Since the header/footer for Puppeteer is configured globally, displaying of front/back cover
pages (with potentially different headers/footers etc) is not possible.

To get around this, Grover’s middleware allows you to specify relative paths for the cover page contents.
For direct execution, you can make multiple calls and combine the resulting PDFs together.

Using middleware

You can specify relative paths to the cover page contents using the front_cover_path and back_cover_path
options either via the global configuration, or via meta tags. These paths (with query parameters) are then
requested from the downstream app.

Note, to use this functionality you need to add the combine_pdf gem to your app.

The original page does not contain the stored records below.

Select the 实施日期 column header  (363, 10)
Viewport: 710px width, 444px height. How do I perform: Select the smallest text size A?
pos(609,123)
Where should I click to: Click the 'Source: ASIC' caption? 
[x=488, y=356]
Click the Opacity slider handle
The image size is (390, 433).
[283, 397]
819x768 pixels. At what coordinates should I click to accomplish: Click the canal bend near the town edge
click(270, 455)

The cover pages are converted to PDF in isolation, and then combined together with the original PDF response,
before being returned back up through the Rack stack.

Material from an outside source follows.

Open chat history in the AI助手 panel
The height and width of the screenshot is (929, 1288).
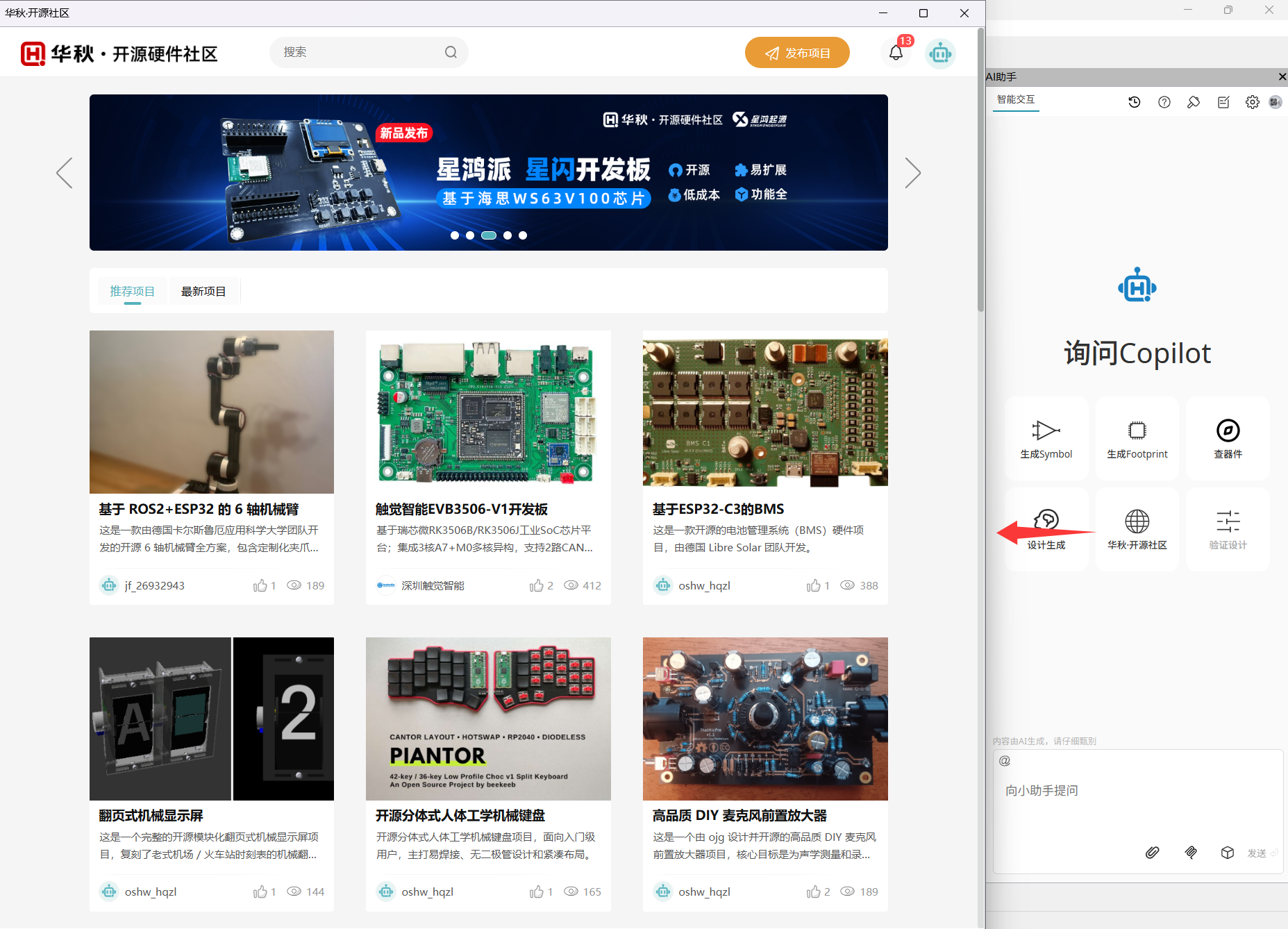click(1135, 102)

N.B To simplify things, the same request method and body are used for the cover page requests.

# config/initializers/grover.rb
Grover.configure do |config|
  config.options = {
    front_cover_path: '/some/global/cover/page?foo=bar'
  }
end

Or via the meta tags in the original response:

<html>
  <head>
    <meta name="grover-back_cover_path" content="/back/cover/page?bar=baz" />
  </head>
  ...
</html>

Direct execution

To add a cover page using direct execution, you can make multiple calls and combine the results using the
combine_pdf gem.

require 'combine_pdf'

  # ...

  def invoke(file_path)
    pdf = CombinePDF.parse(Grover.new(pdf_report_url).to_pdf)
    pdf >> CombinePDF.parse(Grover.new(pdf_front_cover_url).to_pdf)
    pdf << CombinePDF.parse(Grover.new(pdf_back_cover_url).to_pdf)
    pdf.save file_path
  end

Running on Heroku

To run Grover (Puppeteer) on Heroku follow these steps:

Add the node buildpack. Puppeteer requires a node environment to run.

heroku buildpacks:add heroku/nodejs --index=1 [--remote yourappname]

Add the puppeteer buildpack.
Make sure the puppeteer buildpack runs after the node buildpack and before the main ruby buildpack.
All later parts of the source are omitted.